(STUDY MATERIAL)
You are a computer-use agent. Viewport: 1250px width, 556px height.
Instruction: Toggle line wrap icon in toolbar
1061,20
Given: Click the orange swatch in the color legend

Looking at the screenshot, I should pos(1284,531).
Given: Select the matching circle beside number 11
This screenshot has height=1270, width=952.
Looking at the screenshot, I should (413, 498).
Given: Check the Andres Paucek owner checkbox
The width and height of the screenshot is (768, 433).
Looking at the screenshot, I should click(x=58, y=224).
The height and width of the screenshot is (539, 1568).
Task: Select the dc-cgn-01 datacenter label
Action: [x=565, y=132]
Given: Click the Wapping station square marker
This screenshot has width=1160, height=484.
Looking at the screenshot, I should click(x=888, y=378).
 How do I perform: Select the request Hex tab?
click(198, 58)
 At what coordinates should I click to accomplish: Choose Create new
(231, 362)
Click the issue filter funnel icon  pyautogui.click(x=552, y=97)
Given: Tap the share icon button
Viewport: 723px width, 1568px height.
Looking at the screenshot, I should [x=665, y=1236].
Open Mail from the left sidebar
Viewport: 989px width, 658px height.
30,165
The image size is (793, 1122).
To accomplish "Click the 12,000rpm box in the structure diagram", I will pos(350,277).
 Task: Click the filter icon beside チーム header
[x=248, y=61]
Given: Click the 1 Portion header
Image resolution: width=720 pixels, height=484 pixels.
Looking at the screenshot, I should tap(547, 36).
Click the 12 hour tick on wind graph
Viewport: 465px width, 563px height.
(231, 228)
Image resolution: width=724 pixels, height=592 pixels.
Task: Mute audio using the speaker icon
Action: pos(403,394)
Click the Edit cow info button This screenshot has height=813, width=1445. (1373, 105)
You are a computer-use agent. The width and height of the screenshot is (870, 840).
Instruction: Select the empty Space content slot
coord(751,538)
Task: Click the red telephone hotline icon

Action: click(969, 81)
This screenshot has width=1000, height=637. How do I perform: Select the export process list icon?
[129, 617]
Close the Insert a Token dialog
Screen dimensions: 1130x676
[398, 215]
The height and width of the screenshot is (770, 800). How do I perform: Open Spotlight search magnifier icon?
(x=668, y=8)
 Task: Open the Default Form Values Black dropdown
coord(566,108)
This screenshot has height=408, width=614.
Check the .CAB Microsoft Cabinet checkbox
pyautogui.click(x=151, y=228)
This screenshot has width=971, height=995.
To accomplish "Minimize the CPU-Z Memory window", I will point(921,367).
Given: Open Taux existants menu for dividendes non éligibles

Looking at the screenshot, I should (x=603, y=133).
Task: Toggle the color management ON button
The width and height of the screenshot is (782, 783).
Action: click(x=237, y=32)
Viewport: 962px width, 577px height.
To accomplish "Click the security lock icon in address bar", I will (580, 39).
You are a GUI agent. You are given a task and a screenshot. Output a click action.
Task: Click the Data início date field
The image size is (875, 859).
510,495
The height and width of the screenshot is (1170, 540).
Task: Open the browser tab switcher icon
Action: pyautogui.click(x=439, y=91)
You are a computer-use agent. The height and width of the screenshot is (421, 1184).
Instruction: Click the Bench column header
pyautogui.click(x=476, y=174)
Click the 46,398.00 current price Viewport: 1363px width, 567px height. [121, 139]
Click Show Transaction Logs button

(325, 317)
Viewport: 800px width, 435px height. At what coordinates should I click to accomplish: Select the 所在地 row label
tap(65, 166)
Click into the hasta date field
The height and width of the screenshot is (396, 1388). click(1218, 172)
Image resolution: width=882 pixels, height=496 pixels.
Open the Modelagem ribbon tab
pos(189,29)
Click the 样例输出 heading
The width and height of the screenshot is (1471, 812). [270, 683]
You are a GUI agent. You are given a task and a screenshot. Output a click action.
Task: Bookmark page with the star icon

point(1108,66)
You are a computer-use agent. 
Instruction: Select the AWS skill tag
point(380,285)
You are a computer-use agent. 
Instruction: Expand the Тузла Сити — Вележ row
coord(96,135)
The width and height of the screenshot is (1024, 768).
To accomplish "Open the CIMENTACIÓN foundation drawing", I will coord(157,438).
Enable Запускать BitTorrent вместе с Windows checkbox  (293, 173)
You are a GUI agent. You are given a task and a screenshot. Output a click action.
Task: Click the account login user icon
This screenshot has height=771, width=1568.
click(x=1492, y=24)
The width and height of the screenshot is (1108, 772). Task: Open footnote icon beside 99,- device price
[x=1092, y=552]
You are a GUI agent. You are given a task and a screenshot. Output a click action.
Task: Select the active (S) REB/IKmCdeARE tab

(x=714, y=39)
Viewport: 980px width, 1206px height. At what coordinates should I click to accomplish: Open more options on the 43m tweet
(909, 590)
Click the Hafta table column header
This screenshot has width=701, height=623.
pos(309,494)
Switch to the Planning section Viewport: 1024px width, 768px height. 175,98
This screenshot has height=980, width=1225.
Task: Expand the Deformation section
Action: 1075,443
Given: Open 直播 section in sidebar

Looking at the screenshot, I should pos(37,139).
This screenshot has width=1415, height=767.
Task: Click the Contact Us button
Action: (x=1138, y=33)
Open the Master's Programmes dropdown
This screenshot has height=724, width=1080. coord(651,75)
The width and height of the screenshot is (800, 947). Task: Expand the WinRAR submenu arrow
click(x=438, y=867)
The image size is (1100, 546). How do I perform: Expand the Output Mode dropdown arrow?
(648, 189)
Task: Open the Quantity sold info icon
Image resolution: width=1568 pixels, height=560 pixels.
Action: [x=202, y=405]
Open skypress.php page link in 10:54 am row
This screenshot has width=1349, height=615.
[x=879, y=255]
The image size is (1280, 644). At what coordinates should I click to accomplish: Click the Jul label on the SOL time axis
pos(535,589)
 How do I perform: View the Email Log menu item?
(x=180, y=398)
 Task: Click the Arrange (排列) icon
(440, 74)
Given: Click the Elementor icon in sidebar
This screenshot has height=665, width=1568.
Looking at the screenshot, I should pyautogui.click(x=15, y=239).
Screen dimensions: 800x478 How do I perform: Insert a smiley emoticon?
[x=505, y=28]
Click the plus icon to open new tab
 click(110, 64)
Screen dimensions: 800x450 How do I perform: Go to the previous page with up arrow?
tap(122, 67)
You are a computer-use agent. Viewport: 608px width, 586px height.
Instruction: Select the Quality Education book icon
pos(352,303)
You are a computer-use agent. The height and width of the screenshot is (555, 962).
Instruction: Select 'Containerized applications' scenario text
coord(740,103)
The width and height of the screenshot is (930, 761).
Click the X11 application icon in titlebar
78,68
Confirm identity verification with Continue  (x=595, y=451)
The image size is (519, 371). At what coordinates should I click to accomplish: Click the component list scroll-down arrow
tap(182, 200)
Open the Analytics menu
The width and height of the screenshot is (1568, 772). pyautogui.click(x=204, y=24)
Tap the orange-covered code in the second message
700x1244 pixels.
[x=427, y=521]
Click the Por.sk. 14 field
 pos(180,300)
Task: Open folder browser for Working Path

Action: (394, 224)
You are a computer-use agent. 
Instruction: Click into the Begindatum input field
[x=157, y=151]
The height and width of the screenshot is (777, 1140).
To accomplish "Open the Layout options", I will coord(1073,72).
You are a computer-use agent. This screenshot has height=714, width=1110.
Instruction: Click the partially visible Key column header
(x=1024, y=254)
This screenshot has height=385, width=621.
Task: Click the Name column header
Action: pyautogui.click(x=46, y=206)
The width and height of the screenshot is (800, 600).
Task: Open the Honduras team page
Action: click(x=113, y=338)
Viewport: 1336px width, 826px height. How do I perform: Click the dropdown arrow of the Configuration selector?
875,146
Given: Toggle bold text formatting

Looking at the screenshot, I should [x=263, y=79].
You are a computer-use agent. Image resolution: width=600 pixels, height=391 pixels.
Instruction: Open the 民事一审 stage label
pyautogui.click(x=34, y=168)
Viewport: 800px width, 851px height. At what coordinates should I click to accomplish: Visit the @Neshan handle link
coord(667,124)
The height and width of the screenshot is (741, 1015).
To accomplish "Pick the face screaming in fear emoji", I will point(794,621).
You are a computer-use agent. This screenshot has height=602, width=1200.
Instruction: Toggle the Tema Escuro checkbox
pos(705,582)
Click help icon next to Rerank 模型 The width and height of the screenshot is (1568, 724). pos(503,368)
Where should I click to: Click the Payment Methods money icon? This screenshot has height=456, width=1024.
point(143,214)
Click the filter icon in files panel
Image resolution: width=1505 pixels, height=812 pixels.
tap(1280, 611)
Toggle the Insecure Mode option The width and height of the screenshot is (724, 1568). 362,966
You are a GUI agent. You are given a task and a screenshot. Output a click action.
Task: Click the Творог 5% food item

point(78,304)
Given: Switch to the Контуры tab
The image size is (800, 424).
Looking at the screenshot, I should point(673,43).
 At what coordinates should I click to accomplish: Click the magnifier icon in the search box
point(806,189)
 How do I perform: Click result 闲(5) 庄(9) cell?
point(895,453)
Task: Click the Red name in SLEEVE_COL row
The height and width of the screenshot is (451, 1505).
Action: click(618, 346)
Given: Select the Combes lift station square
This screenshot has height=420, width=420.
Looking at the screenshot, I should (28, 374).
(End STUDY MATERIAL)
INSTRUCTIONS TO FOLLOW —
Write down again the exact lines running from the beginning of the data to the line containing "Given: Check the Andres Paucek owner checkbox", with both ends included.

TASK SOLUTION —
You are a computer-use agent. Viewport: 1250px width, 556px height.
Instruction: Toggle line wrap icon in toolbar
1061,20
Given: Click the orange swatch in the color legend

Looking at the screenshot, I should pos(1284,531).
Given: Select the matching circle beside number 11
This screenshot has height=1270, width=952.
Looking at the screenshot, I should (413, 498).
Given: Check the Andres Paucek owner checkbox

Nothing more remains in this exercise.